Stick "PSR " on the front and type it into the Galmap. It's there, right where it should be.
Don't know if it's important that the clue says "pulsars". A binary pulsar is a systm with a pulsar and another body which is not. Binary pulsars are two pulsars in one system. One is significantly more rare according to real world knowledge and in game much easier to identify than the other.
Unfortunately none of the pulsar systems do not match up to their real world counterparts even though we know very precisely the companions of almost all known pulsars.

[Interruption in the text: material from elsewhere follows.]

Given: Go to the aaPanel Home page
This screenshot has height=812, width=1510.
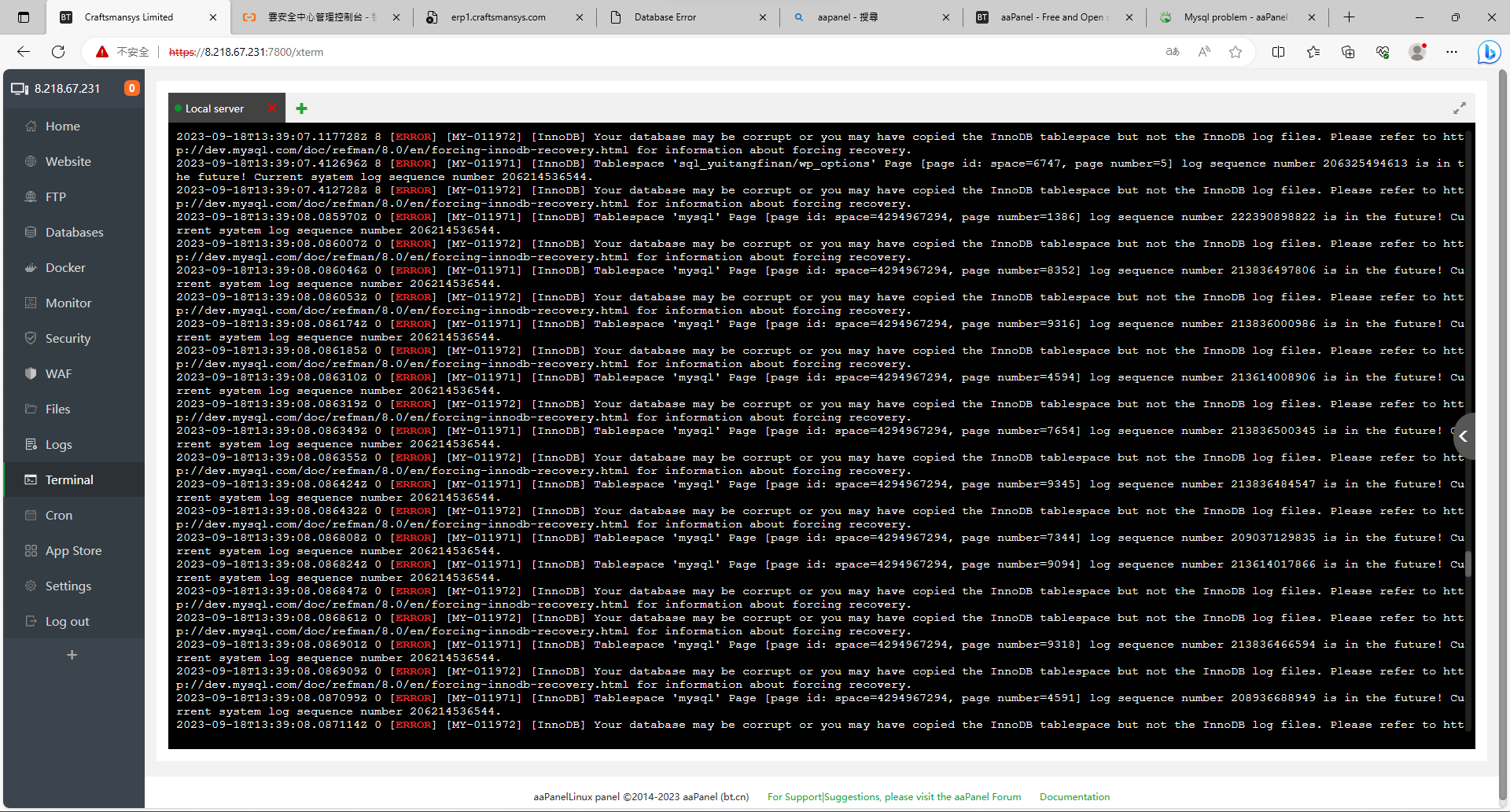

In the real world, there is one system known that has two pulsars (i.e. neutron stars that we can observe as pulsars) orbiting each other, being PSRs J0737-3039A and J0737-3039B. These are both in game, though the system is nothing at all like reality.
Edit: Bonus Pulsar factoids:
PSR J0437-4715 is the most accurately timed pulsar. It has a rotational period of 5.757451 ms, so is a millisecond pulsar. Almost all millisecond pulsars are in binaries due to their formation method.
The PSR J0737-3039 system provides some of our best tests of general relativity to date. The binary period is 2.4 hours and the entire orbit will fit inside the radius of the sun. The masses of the two pulsars are known to three or four decimal places and are the most accurately measured masses outside of the solar system.
Both of these pulsars (actually all three I suppose) were discovered at the Parkes radio telescope in NSW Austraila.
Edit 2: Neither of these are particularly far away to visit. I dropped by PSRs J0737-3039A/B, J0613-0200 and J0437-4715 on the way back from the crab.